Para seus negócios continuarem crescendo e para ele ter conforto psicológico, decide delegar tarefas para um motoboy. Decide ser responsável pela parte estratégica dos negócios, como Bill Gates. Consegue administrar o tempo para si, para a família, para lazer e para expansão dos negócios. Sente-se triste ao ver os problemas dos pais e irmãos, mas pode ser grato para com seus pais. Ele tem maior clareza mental: ‘consigo ver as coisas de maneira melhor, vou contratar um motoboy e ajudá-lo; o dinheiro tem que servir para abençoar as pessoas’. Ser realizador de seu desejo, ter sua definição de ser ambicioso e das bases das relações abrange: ser honesto, ser leal, união de forças e uso do dinheiro para abençoar pessoas. Está bastante feliz e orgulhoso de si. Estar equilibrado se integra a ser saudável mental e fisicamente, ter boa relação com a família, crescimento dos negócios (Almeida,2005).
Contudo, ser cobrado por uma vizinha remeteu a ele ser responsável pelos irmãos e ser o vigia deles - quando criança - e a ser o responsável pelos negócios e ser sobrecarregado por tarefas - quando jovem. Ele não pode ser espontâneo, ter lazer e ser divertido em sua infância. Atualmente, ele tem prazer de ser responsável e de ser prestativo com as pessoas (Almeida,2005).

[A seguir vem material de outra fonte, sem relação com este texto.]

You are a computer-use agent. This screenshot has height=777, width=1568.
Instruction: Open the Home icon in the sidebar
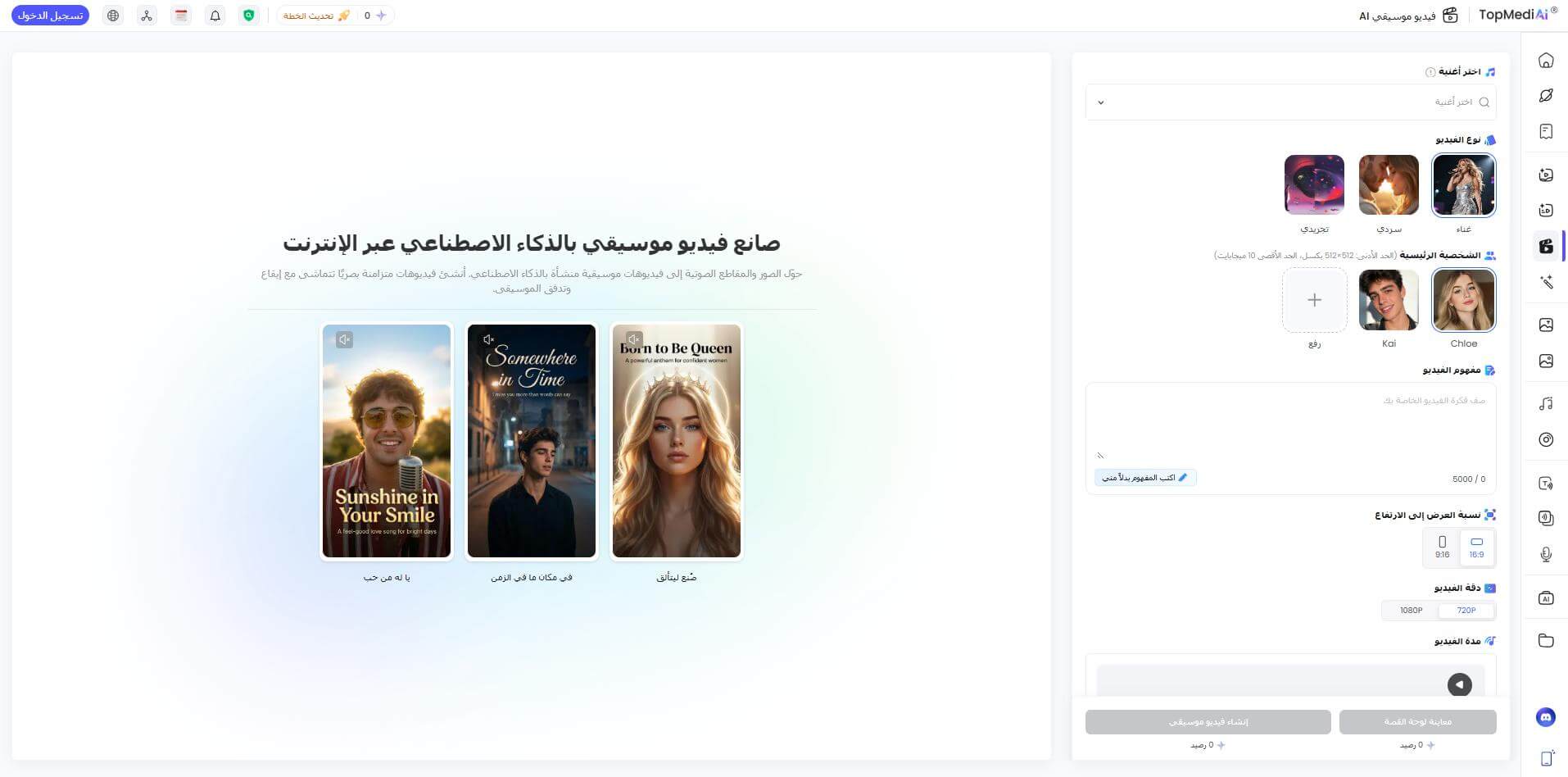[x=1546, y=60]
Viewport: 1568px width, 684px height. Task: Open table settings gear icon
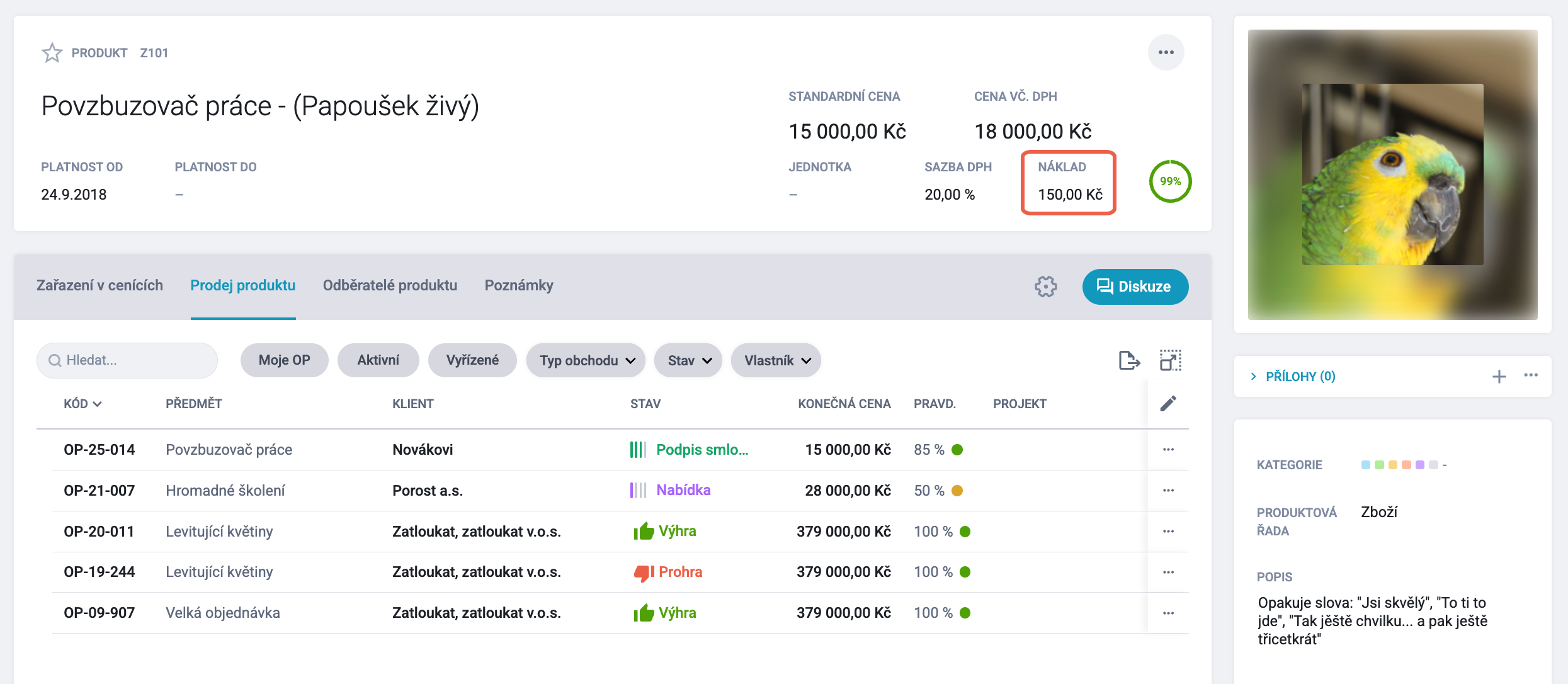tap(1045, 287)
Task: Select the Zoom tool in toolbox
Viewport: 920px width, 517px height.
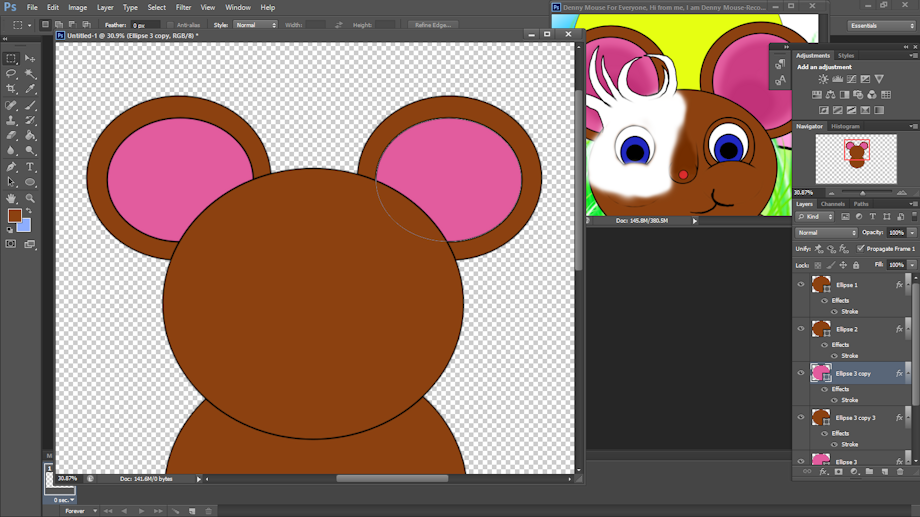Action: 30,198
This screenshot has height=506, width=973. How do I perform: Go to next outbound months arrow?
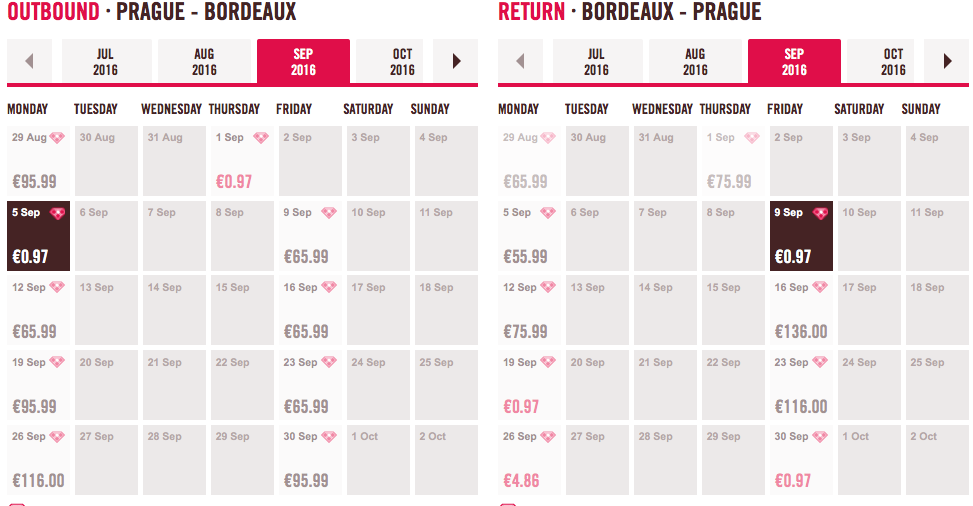pos(456,61)
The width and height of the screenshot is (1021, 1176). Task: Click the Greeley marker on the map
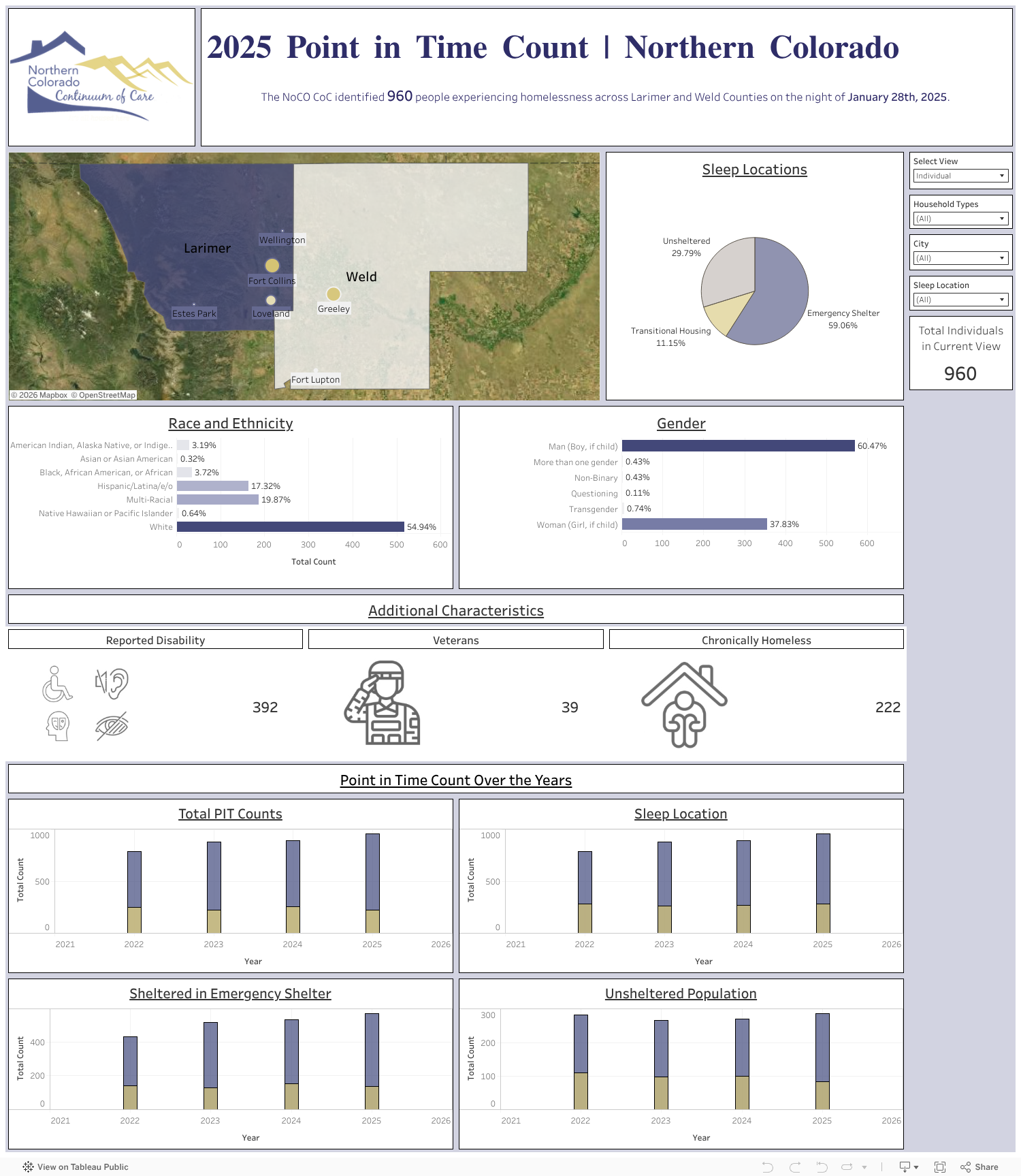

Surge a confusão mental entre ser traído do ponto de vista sexual-afetivo, do descompromisso da funcionária e de ser roubado qua nto a muito dinheiro. ‘Minha carioca’ era uma garota bastante bonita e desejada por outros homens, com quem ele vivenciou estar encantado, ser traído e ser muito sofredor. Sua esposa ganha dela.
Considerações finais
Ao lado de fatores biológicos - genéticos e cerebrais - a herança psíquica de sua família - os pais como modelos de guerreiros e a delegação de papeis - ser responsável pelos irmãos e pelos negócios - atuaram na formação desse empreendedor de sucesso.
Referências
Almeida, M.E.S. (2003). A clínica do absoluto: Representações Sobre-investidas que tendem a deter o Encadeamento Associativo. Tese de doutorado em Psicologia Clínica, PUC - S P.
Almeida, M.E.S. (2005). A clínica do absoluto: Representações sobre-investidas por ódio e horror. Pulsional Revista de Psicanálise, 182, 93-100.
Frese, M. (2010). Rumo a uma psicologia do empreendedorismo: uma perspectiva da teoria da ação. Revista de Psicologia. Universidade Federal do Ceará.
Disponível em: http://www.repositorio.ufc.br/handle/riufc/17514.
Gartner, W. B. (1990). What are we talking about when we talk about Entrepreneurship? Journal of Business Venturing, 5(1), 15-28.